[R] glm.fit to use LAPACK instead of LINPACK

Douglas Bates bates at stat.wisc.edu
Fri Oct 23 03:39:05 CEST 2009


On Thu, Oct 22, 2009 at 10:26 AM, Ravi Varadhan <rvaradhan at jhmi.edu> wrote:
> Ted,

> LAPACK is newer and is supposed to contain better algorithms than LINPACK.  It is not true that LAPACK cannot handle rank-deficient problems.  It can.
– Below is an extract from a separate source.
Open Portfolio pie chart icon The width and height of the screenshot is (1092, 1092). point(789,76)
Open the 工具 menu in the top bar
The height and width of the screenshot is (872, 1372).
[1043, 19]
It's not just a question of handling rank-deficiency.  It's the
particular form of pivoting that is used so that columns associated
with the same term stay adjacent.

The code that is actually used in glm.fit and lm.fit, called through
the Fortran subroutine dqrls, is a modified version of the Linpack
dqrdc subroutine.

> However, I do not know if using LAPACK in glm.fit instead of LINPACK would be faster and/or more memory efficient.

The big thing that could be gained is the use of level-3 BLAS.  The
current code uses only level-1 BLAS.  Accelerated BLAS can take
advantage of level 3 calls relative to level-1.

Even so, I doubt that the QR decomposition is the big time sink in
glm.fit.  Why not profile a representative fit and check?  I did
profile the glm.fit code a couple of years ago and discovered that a
lot of time was being spent evaluating the various family functions
like the inverse link and the variance function and that was because
of calls to pmin and pmax.

Before trying to change very tricky Fortran code you owe it to
yourself to check that the potential gains would be.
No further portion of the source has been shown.